Re: [PATCH] drm/mgag200: Flush the cache to improve latency

Dave Airlie <airlied@xxxxxxxxx> · Mon, 5 Feb 2024 17:02:58 +1000

On Mon, 6 Nov 2023 at 20:47, Jocelyn Falempe <jfalempe@xxxxxxxxxx> wrote:
>
> On 23/10/2023 10:30, Jocelyn Falempe wrote:
> > On 20/10/2023 14:06, Thomas Zimmermann wrote:
> >> (cc'ing lkml for feedback)
> >>
> >> Hi Jocelyn
> >>
> >> Am 19.10.23 um 15:55 schrieb Jocelyn Falempe:
> >>> We found a regression in v5.10 on real-time server, using the
> >>> rt-kernel and the mgag200 driver. It's some really specialized
> >>> workload, with <10us latency expectation on isolated core.
> >>> After the v5.10, the real time tasks missed their <10us latency
> >>> when something prints on the screen (fbcon or printk)
> >>
> >> I'd like to hear the opinion of the RT-devs on this patch. Because
> >> AFAIK we never did such a workaround in other drivers. And AFAIK
> >> printk is a PITA anyway.
> >
> > Most other drivers uses DMA, which means this workaround can't apply to
> > them.
> >
> >>
> >> IMHO if that RT system cannot handle differences in framebuffer
> >> caching, it's under-powered. It's just a matter of time until
> >> something else changes and the problem returns. And (honest question)
> >> as it's an x86-64, how do they handle System Management Mode?
> >
> > I think it's not a big news, that the Matrox G200 from 1999 is
> > under-powered.
> > I was also a bit surprised that flushing the cache would have such
> > effect on latency. The tests we are doing can run 24h with the
> > workaround, without any interrupt taking more than 10us. Without the
> > workaround, every ~30s the interrupt failed its 10us target.
> >
> >>
> >>>
> >>> The regression has been bisected to 2 commits:
> >>> 0b34d58b6c32 ("drm/mgag200: Enable caching for SHMEM pages")
> >>> 4862ffaec523 ("drm/mgag200: Move vmap out of commit tail")
> >>>
> >>> The first one changed the system memory framebuffer from Write-Combine
> >>> to the default caching.
> >>> Before the second commit, the mgag200 driver used to unmap the
> >>> framebuffer after each frame, which implicitly does a cache flush.
> >>> Both regressions are fixed by the following patch, which forces a
> >>> cache flush after each frame, reverting to almost v5.9 behavior.
> >>
> >> With that second commit, we essentially never unmap an active
> >> framebuffer console. But with commit
> >>
> >> 359c6649cd9a ("drm/gem: Implement shadow-plane {begin, end}_fb_access
> >> with vmap")
> >>
> >> we now again unmap the console framebuffer after the pageflip happened.
> >>
> >> So how does the latest kernel behave wrt to the problem?
> >
> > The regression was found when upgrading the server from v5.4 to v5.14,
> > so we didn't test with later kernels.
> > We will test with v6.3 (which should have 359c6649cd9a ) and see what it
> > gives.
>
> I don't have a clear explanation, but testing with v6.3, and forcing the
> Write Combine, doesn't fix the latency issue. So forcing the cache flush
> is still needed.
>
> Also, on some systems, they use "isolated cpu" to handle RT task, but
> with a standard kernel (so without the CONFIG_PREEMPT_RT).
> So I'm wondering if we can use a kernel module parameter for this,
> so that users that wants to achieve low latency, can opt-in ?
>
> something like mgag200.force_cache_flush=1 or mgag200.low_latency=1 ?
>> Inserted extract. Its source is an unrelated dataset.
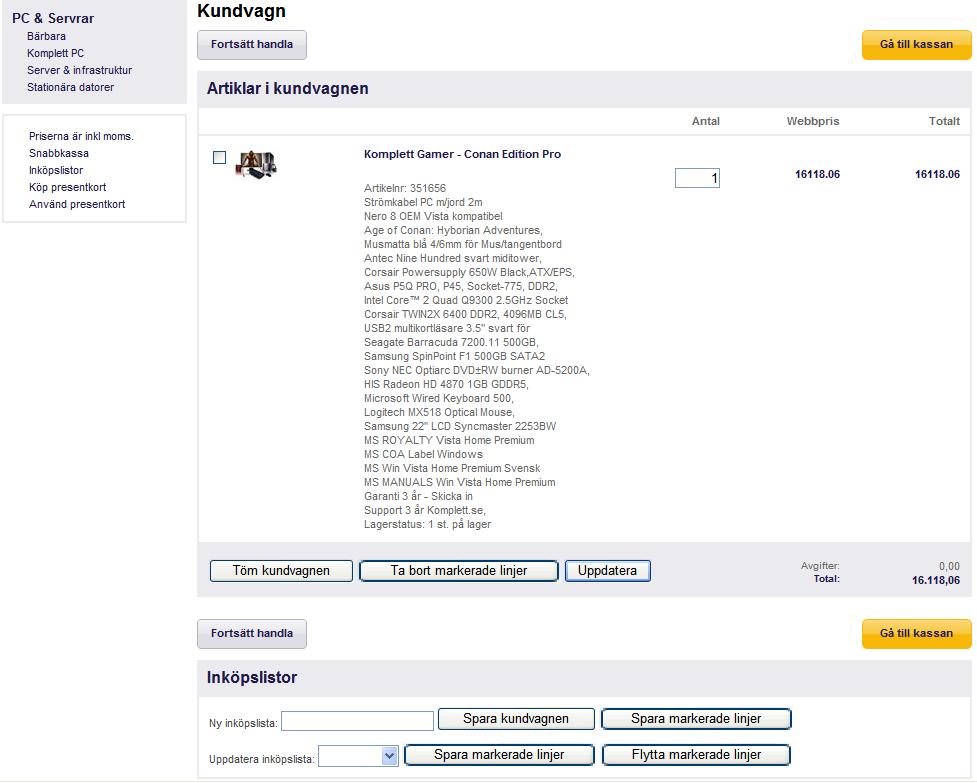Image resolution: width=977 pixels, height=783 pixels.
Task: Click the Spara kundvagnen button
Action: (516, 719)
I think we should either add a config option or command line parameter here.

I'd don't think adding nopat to the kernel command line is a good
suggestion in the long run, servers often have other cards plugged
into them like nvidia gpus or rdma etc, you don't want to cripple them
because you want reduced latency on the crappy on-board.

I'd rather we put the default back to what it used to be, which was
flush the cache though, I'm not sure why we have any objection to
doing that, it used to work, it was clearly fine in operation, why
undo it?

Dave.